I'm sitting at my local bar, the Pelican Inn, enjoying a whiskey and remembering the many wonderful experiences I've had in Irish bars around the world. It is the folks behind an Irish bar that make it such a comfortable place. I find them ubiquitous and have for most of my adult life, seeking out the Irish pub as an island of calm and safe normalcy, regardless of where my travels take me.

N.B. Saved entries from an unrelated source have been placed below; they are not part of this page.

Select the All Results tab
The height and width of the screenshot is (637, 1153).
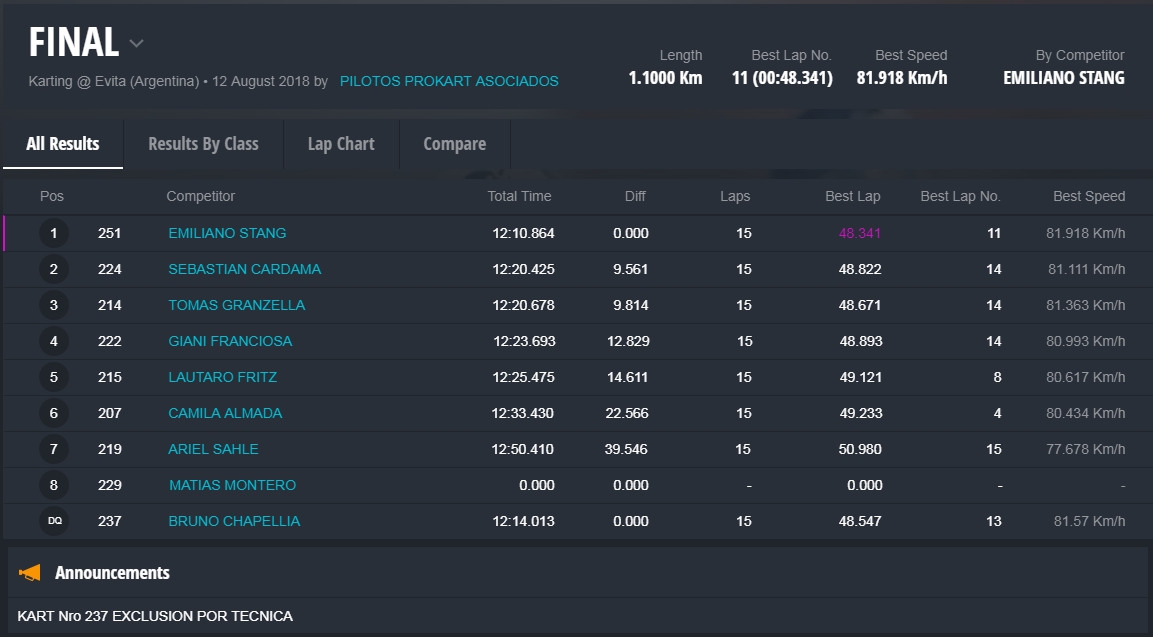pyautogui.click(x=62, y=144)
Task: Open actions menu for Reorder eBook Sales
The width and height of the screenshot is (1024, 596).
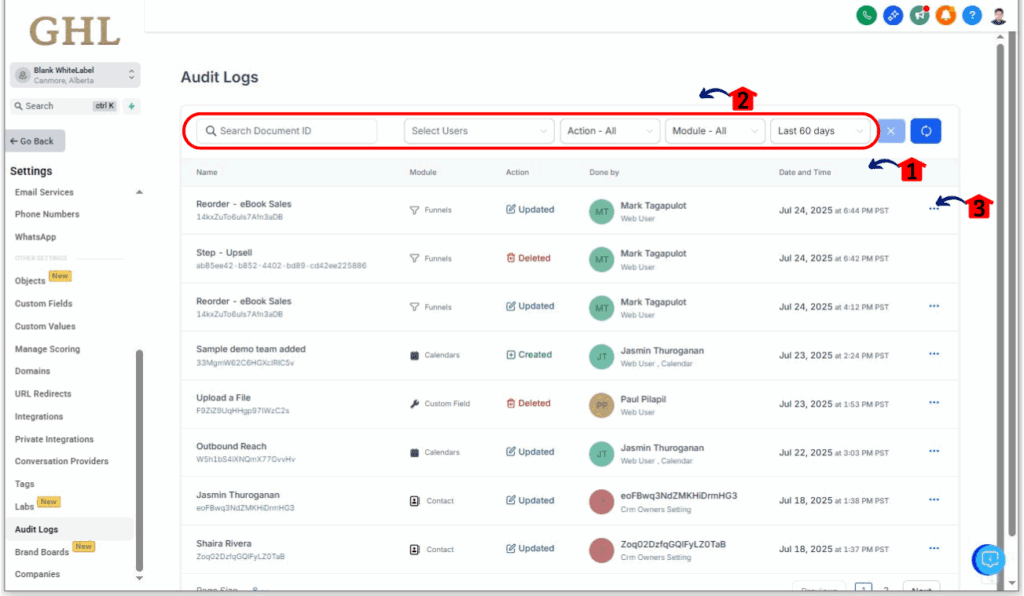Action: click(x=933, y=209)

In my mid 20s, I spent hours in the Irish Times, a West Los Angeles bar run by a wonderful old Irish expatriate. He named the bar after his former employer, Ireland's legendary newspaper, and always made you feel welcome. Over a glass of whiskey, he told me no matter where I was in the world, if I was lost, hurt, bored or scared I should find an Irish bar. I could rely on there to always be one and I could rely on them for a few simple things: beer you can drink, food you can eat and an Irishman ready to tell you how badly he misses home.

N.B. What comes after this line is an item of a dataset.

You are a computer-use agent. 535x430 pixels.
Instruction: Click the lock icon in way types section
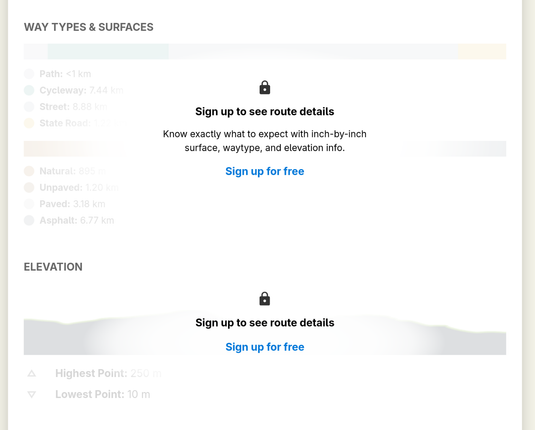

This incredible barkeep passed away a number of years ago, however his son runs the bar now. I still visit the Irish Times when I'm in Los Angeles and I've taken his advice to heart. I have found Irish bars to be home all around the globe, and I've always been immediately accepted and welcomed. As soon as I order an Irish whiskey the magic begins. The friendship and advice from that old barkeep have served me well all over Europe, in Asia, South and Central America, and the Caribbean Islands. Strangely, I've never really contemplated what it'd be like to just go to a bar in Ireland. Until now.
A few months ago we were asked, "Do any of you drink Irish Whiskey?" It turns out I'm the sole aficionado, here at Boing Boing, and our sponsor Jameson's offered us a tour of their historic distillery, a chance to experience St. Patrick's Day in Dublin and the opportunity to meet more than a few of these fantastic bar people on their native turf. What would an Irish bar be like without a foreign land to commiserate over? Would we have nothing to talk about? Will we endlessly discuss Ireland's beauty? I can't wait to find out.

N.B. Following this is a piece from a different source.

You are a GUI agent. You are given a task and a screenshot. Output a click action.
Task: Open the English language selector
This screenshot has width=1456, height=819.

Jameson's brand ambassador, Kate, explained that my experience and appreciation of Irish bars is pretty much what I should expect to find. She tells me its quite common, as with my favorite bar in Los Angeles, for pubs to pass down through a family, and bars to build a sense of gravitas. Kate tells me I'll likely be sharing my favorite whiskey, not only at the historic distillery where it's been triple-distilled since the 1780s, but over many conversations with new friends.
It only makes sense that a trip to Ireland would be to find the origin of this wonderful spirit of camaraderie in barman-ship and that we'd do it over a whiskey!